According to the forum excerpt, what is the time complexity of the convolution step as written?

▸ **EXCERPT PROVIDED**
• • • • •

So the distribution wouldn't be exactly uniform, it would have some rise/fall on the borders (don't know if that's what Noah was talking about but this caught my attention).
I'm not sure about this, actually, whether the defense is also randomized or if it's simply subtracted from the range. I assumed the latter when I wrote up my order of operations for the thread.
Defense is randomised afterward, you can see it with a character that's all secondary stat (eg. pure dex warrior) there's still some variation in damage with no str at all, if you're hitting something with more than 0 defense.
Lucida Wrote:Mm, interesting. I never thought of the binary approach.
Edit: But it actually doesn't save time if you want to calculate each p_n anyway. Hm...
Code:
function convolute(a, b)
local p = {
min = a.min + b.min,
max = a.max + b.max,
}
for n = p.min, p.max do
local sum = 0
for k = math.max(a.min, n-b.max), math.min(a.max, n-b.min) do
sum = sum + a[k]*b[n-k]
end
p[n] = sum
end
return p
end
Time complexity
The convolution step as I've written it here has time complexity O(r1*r2) where r1 is the range of the larger interval and r2 is the range of the smaller interval. I tried to explain why without using example numbers, but it was too hard.

• • • • •

▸ **Data on locating visible targets**
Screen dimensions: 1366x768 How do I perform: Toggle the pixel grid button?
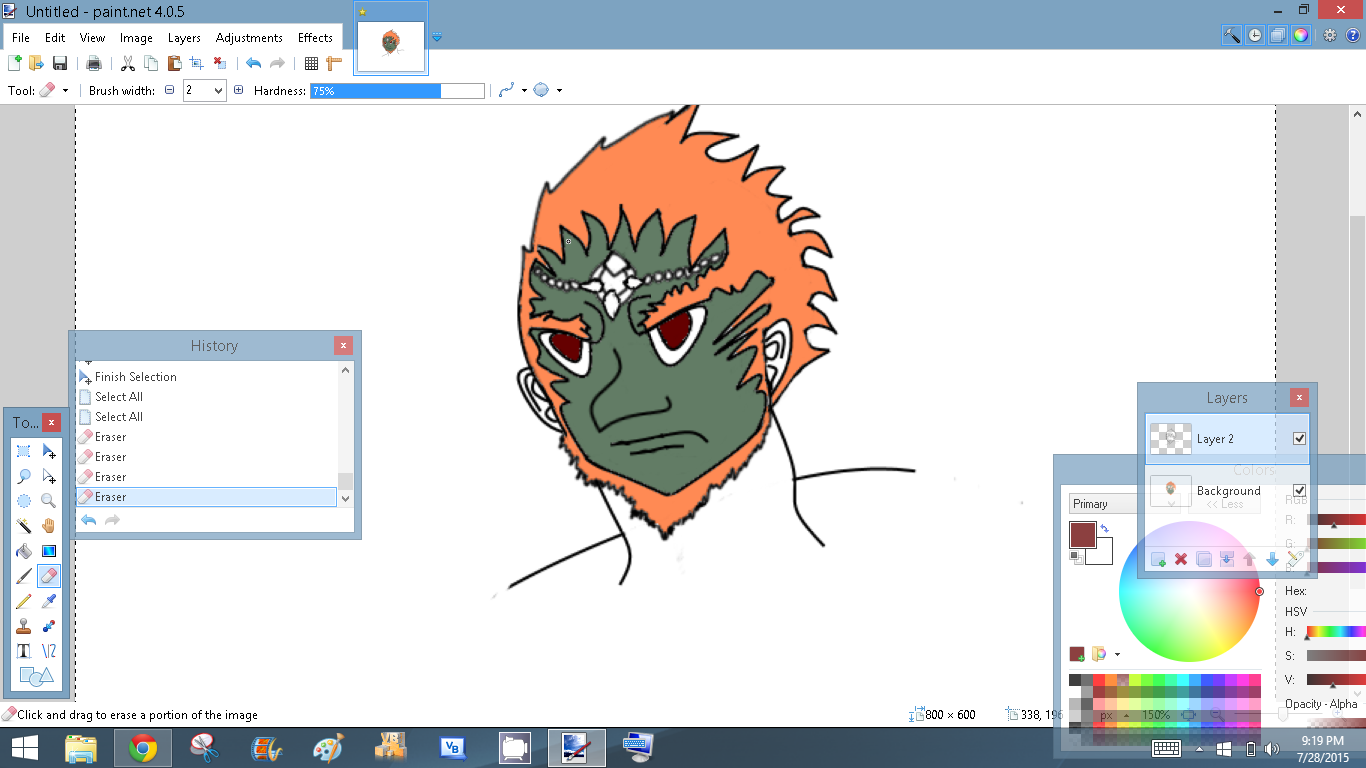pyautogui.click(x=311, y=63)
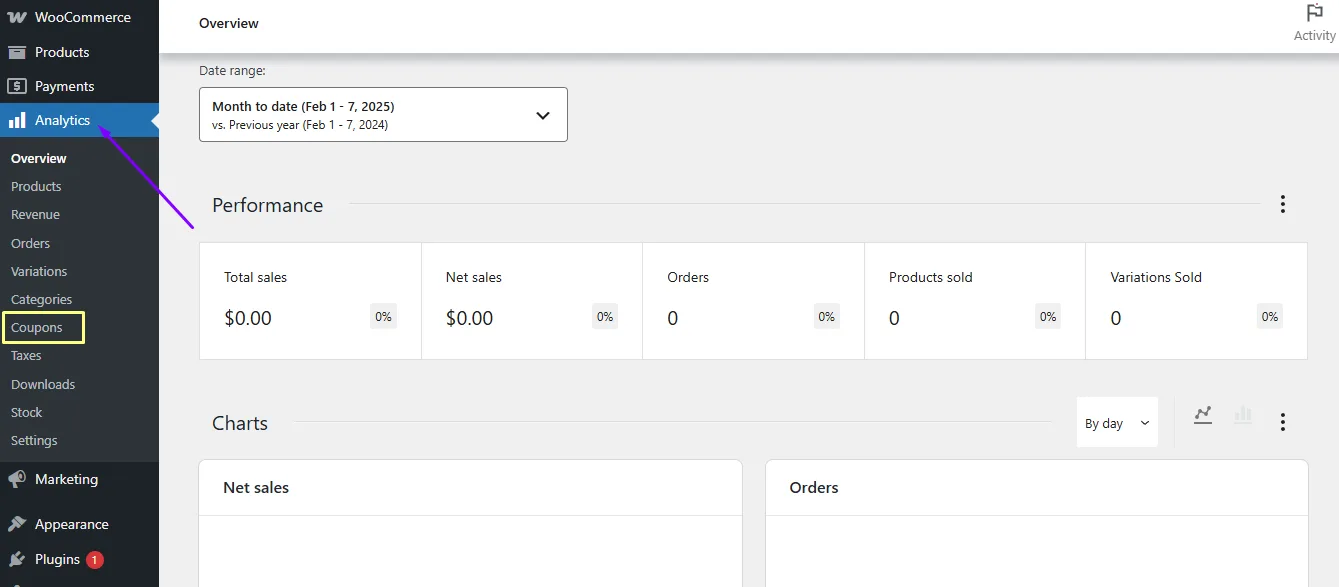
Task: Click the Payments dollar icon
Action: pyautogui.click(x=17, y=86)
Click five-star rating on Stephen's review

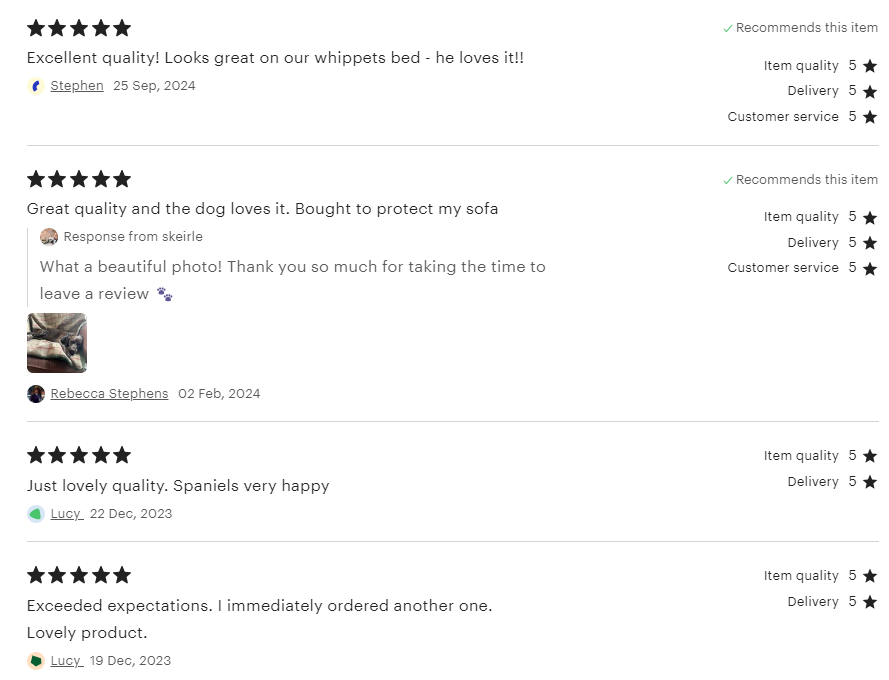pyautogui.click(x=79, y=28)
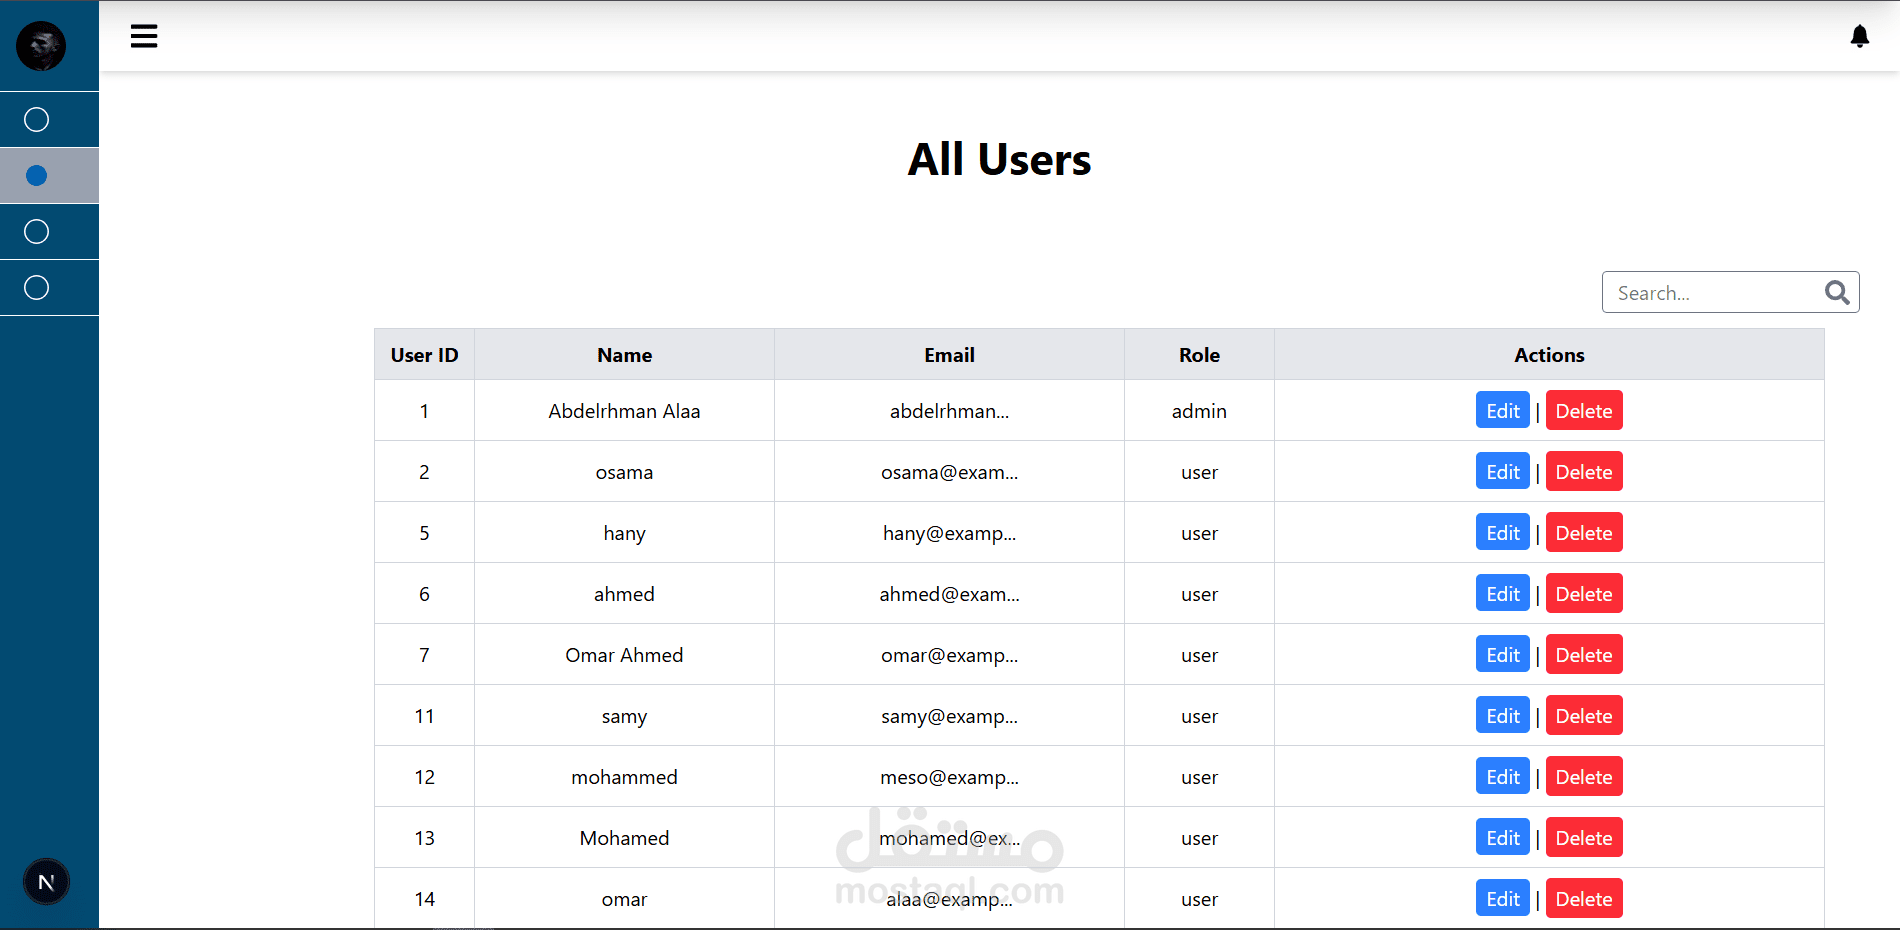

• • • • •

▸ **OUTPUT FOR THIS EXERCISE**
O(r1*r2), where r1 is the range of the larger interval and r2 is the range of the smaller interval.